--- START ---
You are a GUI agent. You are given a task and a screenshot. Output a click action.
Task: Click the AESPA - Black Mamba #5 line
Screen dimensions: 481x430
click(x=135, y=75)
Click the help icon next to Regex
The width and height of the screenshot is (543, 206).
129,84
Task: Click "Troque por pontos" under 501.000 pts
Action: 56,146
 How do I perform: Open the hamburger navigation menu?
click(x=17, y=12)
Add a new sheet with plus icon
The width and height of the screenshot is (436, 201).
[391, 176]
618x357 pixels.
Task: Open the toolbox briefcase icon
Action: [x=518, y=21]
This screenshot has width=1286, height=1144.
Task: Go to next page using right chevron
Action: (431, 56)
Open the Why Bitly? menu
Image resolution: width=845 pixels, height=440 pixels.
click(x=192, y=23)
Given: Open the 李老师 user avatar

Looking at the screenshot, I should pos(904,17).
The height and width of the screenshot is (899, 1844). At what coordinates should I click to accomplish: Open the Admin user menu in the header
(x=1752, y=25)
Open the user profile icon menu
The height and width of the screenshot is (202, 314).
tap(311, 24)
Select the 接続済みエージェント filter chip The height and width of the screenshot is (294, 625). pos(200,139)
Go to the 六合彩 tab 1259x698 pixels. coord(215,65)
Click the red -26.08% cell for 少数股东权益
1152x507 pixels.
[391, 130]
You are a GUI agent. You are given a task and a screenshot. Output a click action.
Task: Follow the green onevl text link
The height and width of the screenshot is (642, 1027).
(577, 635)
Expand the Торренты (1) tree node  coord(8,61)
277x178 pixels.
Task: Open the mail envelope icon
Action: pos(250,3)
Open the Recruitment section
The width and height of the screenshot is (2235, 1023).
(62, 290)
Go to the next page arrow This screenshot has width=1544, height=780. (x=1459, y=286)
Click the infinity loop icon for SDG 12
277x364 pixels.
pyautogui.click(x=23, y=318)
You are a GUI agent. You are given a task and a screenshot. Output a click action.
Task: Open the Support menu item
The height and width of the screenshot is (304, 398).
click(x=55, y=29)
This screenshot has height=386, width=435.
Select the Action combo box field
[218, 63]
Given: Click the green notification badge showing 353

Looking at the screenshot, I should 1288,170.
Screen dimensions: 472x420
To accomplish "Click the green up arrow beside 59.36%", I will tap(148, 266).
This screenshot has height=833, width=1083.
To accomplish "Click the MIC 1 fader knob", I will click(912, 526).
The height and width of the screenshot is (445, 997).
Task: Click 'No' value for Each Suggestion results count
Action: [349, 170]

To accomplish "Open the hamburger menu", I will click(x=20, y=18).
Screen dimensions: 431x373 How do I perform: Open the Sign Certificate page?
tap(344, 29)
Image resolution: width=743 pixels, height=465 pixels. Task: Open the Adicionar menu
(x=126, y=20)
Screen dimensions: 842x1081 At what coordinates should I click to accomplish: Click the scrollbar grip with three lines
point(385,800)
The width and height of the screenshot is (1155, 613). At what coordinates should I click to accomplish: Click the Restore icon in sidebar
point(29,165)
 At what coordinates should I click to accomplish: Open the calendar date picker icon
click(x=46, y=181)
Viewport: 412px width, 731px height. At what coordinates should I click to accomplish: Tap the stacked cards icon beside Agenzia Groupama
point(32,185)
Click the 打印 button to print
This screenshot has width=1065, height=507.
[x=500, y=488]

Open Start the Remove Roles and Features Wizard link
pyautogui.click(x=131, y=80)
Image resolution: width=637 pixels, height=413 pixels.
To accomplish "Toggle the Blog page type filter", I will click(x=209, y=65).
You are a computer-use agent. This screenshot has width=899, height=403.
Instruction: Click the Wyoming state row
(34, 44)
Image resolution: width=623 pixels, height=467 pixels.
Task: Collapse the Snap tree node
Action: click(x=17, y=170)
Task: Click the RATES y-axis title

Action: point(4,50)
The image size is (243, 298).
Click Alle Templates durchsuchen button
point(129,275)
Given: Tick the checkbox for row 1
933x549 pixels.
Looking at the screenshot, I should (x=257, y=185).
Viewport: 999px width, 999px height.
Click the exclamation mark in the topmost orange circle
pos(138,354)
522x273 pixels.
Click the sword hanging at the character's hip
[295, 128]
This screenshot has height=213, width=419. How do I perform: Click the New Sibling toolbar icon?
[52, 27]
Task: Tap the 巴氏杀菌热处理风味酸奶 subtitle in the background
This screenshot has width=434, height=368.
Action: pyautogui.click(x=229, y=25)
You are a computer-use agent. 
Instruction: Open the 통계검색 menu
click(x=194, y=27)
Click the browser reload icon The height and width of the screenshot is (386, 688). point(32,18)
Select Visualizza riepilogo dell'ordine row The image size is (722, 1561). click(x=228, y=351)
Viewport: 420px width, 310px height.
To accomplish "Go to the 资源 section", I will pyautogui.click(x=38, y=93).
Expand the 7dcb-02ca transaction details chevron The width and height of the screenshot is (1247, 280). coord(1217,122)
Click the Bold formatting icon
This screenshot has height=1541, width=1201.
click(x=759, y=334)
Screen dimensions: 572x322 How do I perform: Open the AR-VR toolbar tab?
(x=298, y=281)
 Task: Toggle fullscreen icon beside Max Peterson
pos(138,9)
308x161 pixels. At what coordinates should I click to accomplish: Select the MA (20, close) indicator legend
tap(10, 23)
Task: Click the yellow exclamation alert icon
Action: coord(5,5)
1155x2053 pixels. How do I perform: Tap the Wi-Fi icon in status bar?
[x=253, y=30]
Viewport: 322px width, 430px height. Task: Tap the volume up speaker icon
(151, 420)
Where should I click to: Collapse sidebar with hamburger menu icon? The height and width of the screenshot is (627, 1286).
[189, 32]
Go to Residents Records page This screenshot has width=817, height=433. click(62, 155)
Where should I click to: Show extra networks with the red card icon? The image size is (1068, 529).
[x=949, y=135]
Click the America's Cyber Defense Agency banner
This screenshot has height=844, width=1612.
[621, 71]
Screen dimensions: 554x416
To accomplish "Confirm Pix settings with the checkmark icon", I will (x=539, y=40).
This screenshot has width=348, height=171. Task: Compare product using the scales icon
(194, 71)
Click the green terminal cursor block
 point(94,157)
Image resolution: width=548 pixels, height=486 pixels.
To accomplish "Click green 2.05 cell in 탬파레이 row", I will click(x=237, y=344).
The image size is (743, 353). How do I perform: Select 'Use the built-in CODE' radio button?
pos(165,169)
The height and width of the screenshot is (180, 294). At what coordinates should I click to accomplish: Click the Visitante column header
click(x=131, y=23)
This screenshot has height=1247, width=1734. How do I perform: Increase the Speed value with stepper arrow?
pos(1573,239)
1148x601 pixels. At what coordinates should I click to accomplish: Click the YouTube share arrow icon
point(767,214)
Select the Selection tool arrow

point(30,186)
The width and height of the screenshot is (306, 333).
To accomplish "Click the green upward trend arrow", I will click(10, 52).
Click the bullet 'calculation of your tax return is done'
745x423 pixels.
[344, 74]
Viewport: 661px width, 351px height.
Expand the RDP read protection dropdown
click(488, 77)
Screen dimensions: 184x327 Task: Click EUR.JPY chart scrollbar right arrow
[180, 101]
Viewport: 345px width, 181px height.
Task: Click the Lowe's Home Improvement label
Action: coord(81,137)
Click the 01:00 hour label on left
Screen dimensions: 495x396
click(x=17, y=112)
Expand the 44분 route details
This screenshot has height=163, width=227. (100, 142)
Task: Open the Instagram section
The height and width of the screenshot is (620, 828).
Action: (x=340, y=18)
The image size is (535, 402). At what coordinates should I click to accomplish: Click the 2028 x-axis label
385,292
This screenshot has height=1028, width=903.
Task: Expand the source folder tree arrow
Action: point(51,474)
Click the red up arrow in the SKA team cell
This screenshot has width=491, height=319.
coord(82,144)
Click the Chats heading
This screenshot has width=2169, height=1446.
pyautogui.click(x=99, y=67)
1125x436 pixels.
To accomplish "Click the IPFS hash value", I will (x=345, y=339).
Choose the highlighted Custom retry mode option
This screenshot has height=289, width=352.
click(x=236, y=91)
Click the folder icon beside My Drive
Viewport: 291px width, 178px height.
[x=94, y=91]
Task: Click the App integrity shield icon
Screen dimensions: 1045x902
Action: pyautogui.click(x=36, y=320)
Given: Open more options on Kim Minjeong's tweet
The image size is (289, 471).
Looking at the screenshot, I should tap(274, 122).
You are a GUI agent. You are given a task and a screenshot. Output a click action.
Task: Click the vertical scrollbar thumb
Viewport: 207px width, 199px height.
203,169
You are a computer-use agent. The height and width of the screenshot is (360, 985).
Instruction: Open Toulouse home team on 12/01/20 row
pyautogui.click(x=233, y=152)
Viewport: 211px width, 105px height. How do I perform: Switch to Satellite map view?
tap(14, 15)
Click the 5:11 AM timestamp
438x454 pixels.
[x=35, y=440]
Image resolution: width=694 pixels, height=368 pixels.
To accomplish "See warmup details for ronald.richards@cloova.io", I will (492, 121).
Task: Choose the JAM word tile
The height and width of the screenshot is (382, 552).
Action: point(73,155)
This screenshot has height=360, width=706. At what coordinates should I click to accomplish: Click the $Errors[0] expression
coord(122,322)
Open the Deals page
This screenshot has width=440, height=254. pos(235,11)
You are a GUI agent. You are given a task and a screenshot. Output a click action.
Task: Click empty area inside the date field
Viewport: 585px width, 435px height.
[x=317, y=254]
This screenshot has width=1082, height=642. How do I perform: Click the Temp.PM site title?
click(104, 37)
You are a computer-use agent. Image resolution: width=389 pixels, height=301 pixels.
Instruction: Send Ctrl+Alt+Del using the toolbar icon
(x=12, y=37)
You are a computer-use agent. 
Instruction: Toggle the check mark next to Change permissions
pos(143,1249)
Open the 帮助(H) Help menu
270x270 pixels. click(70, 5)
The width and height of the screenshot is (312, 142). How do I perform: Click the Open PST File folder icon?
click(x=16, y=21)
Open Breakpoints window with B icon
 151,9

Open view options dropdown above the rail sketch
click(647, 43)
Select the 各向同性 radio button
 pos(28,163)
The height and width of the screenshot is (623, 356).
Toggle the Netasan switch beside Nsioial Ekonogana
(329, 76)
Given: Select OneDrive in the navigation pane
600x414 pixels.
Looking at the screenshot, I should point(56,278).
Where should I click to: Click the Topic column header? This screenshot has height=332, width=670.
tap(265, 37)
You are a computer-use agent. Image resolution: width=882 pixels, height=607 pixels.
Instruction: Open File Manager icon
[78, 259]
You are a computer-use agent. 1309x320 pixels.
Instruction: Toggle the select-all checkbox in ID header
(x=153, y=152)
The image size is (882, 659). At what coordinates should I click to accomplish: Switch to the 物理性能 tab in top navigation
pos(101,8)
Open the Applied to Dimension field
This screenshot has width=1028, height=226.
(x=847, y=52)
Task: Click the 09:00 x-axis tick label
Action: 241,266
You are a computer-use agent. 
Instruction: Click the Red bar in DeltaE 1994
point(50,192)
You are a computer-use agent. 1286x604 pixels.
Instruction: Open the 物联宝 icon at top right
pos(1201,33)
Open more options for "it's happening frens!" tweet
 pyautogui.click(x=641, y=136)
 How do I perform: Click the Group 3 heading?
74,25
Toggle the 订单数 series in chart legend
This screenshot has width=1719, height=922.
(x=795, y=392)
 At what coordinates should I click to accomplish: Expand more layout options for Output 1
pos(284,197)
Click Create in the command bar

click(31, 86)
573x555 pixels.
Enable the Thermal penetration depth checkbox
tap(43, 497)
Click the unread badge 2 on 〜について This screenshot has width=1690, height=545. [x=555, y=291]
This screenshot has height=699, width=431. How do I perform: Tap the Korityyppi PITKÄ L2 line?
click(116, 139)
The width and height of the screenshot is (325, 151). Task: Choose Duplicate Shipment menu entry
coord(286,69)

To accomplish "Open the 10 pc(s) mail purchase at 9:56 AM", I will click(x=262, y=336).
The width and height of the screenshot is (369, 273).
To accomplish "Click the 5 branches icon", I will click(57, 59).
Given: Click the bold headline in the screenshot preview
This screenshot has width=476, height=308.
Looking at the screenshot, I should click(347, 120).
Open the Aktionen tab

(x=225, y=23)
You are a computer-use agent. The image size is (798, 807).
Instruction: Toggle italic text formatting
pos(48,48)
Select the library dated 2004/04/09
--- END ---
For each line in the records that contains the word "computer", make a copy.

EXPECTED ANSWER →
You are a computer-use agent. This screenshot has width=899, height=403.
You are a computer-use agent. 
You are a computer-use agent. The height and width of the screenshot is (360, 985).
You are a computer-use agent. Image resolution: width=389 pixels, height=301 pixels.
You are a computer-use agent. 
You are a computer-use agent. Image resolution: width=882 pixels, height=607 pixels.
You are a computer-use agent. 1309x320 pixels.
You are a computer-use agent. 
You are a computer-use agent. 1286x604 pixels.
You are a computer-use agent. The image size is (798, 807).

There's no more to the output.